> [WHAT THE TASK ASKS] The answer must be a single number: the count of lines in these records that hold "edges".

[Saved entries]
────────────────────

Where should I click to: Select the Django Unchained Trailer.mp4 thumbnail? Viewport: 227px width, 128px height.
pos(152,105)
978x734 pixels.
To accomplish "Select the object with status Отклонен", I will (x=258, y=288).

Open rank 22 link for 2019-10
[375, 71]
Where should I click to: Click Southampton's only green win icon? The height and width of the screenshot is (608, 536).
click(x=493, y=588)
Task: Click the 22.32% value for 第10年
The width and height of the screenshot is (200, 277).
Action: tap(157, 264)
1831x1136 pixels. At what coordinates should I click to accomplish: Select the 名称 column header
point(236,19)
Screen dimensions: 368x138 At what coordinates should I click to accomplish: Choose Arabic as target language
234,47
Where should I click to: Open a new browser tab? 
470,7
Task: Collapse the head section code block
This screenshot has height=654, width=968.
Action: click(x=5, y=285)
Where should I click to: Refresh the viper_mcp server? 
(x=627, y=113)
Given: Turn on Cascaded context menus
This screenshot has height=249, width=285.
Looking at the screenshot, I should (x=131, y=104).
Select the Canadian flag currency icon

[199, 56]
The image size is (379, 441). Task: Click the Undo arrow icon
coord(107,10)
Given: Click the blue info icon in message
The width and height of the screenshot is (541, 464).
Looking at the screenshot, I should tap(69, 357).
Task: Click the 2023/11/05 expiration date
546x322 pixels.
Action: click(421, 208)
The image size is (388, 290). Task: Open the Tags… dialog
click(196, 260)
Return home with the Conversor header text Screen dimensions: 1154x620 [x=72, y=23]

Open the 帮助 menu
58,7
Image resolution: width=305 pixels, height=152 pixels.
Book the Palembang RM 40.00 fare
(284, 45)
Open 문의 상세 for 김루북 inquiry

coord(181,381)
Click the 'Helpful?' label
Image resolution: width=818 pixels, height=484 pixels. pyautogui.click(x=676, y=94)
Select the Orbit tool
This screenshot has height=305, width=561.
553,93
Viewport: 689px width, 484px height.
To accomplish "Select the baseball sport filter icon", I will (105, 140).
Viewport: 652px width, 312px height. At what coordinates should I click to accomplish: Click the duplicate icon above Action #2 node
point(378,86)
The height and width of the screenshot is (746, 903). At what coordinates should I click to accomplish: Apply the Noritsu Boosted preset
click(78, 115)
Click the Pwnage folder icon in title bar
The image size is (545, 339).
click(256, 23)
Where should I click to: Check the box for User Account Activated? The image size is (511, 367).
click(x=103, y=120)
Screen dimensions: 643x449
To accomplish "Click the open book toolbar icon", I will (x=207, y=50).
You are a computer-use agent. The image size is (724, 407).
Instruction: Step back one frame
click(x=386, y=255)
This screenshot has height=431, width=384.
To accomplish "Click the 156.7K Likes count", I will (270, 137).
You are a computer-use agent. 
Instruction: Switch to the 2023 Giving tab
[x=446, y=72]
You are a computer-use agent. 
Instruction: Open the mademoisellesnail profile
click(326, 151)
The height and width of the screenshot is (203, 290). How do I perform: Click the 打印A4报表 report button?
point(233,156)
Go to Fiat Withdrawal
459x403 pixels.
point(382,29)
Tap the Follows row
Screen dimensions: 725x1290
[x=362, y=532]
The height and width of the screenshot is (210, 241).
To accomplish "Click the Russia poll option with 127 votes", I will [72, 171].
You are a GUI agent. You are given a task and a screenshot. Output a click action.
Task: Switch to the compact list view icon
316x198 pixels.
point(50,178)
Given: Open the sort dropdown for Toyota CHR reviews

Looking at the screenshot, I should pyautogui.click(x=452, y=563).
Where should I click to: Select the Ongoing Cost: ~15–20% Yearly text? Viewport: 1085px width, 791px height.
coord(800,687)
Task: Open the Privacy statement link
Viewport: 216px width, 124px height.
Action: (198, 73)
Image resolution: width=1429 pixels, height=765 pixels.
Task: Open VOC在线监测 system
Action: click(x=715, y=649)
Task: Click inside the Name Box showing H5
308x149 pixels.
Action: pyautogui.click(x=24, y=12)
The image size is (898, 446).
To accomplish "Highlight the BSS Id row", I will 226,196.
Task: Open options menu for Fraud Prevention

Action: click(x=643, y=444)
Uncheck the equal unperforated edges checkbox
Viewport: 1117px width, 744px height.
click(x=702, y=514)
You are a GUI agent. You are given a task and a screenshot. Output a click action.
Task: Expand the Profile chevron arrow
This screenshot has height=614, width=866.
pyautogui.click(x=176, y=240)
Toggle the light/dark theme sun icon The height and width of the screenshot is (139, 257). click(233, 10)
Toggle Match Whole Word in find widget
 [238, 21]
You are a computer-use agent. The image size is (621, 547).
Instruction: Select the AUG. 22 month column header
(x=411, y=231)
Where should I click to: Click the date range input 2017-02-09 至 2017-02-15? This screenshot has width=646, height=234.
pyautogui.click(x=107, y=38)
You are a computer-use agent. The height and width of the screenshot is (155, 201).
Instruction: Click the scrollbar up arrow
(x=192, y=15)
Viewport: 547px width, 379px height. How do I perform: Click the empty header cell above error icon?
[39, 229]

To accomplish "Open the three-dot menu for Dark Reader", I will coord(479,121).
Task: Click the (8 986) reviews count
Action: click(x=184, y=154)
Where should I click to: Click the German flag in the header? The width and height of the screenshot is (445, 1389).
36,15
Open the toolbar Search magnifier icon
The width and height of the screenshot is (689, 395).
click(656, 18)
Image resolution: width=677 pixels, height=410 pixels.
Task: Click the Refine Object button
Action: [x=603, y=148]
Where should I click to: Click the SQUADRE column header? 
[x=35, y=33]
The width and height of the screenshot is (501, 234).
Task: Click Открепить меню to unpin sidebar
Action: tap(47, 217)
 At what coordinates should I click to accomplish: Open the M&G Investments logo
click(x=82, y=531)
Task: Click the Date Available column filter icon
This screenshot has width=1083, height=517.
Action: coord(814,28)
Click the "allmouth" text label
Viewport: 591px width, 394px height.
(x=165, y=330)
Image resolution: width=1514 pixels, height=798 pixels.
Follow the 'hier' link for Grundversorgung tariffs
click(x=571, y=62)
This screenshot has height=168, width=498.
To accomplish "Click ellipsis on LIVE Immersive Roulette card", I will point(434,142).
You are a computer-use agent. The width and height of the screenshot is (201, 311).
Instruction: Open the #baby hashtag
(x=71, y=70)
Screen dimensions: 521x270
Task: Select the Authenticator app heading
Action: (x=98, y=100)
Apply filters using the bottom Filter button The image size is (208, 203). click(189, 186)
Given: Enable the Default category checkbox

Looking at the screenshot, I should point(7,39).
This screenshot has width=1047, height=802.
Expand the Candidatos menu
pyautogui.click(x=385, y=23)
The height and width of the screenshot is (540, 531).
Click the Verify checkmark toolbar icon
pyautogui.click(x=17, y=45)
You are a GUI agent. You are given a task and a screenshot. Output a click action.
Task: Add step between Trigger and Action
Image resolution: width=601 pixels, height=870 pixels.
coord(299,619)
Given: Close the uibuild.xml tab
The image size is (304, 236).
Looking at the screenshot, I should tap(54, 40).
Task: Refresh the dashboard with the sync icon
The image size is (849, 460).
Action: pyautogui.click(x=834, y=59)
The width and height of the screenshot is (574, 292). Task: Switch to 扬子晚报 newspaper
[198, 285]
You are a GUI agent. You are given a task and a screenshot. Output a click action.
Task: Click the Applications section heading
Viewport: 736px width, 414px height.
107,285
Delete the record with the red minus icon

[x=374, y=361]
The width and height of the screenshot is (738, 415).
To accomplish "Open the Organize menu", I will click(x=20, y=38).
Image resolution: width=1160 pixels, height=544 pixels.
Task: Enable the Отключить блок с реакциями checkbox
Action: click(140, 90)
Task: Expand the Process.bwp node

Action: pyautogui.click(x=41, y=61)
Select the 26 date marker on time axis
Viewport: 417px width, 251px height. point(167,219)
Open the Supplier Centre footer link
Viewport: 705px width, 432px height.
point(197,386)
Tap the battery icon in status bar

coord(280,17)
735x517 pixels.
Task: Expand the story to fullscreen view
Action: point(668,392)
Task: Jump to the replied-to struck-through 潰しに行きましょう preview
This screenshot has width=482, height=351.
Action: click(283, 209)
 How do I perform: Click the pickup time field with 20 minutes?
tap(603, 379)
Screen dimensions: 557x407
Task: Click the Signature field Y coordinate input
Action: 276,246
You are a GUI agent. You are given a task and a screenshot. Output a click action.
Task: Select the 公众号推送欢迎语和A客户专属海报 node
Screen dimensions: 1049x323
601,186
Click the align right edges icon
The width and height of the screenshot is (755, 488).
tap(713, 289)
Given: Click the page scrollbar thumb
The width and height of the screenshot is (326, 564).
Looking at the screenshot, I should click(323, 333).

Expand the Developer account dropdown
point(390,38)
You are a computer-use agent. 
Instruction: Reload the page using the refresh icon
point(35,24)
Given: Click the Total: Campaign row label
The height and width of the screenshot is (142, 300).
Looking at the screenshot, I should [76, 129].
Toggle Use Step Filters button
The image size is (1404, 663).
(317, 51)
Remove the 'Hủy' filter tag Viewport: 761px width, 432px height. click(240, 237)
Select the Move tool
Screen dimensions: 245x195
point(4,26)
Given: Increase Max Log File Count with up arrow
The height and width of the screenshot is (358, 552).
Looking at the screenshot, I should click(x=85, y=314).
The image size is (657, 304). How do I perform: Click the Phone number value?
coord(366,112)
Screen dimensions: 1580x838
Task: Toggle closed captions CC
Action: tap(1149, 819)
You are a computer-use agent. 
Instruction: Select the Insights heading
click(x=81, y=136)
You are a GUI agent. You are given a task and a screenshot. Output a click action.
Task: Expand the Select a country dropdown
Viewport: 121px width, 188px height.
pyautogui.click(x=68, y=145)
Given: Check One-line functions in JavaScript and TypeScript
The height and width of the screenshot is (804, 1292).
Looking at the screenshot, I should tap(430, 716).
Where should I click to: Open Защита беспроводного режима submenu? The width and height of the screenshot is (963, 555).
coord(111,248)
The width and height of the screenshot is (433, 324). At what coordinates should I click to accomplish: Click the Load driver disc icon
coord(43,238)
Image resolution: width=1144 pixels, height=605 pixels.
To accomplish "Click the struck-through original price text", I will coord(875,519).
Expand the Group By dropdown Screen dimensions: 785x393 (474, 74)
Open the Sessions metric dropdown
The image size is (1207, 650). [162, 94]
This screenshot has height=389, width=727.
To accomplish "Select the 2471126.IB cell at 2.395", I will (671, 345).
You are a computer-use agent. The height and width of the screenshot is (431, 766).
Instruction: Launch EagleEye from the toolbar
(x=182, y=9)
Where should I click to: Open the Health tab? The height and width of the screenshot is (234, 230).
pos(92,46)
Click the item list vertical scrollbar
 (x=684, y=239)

────────────────────

> [RESULT FOR THIS TASK] 2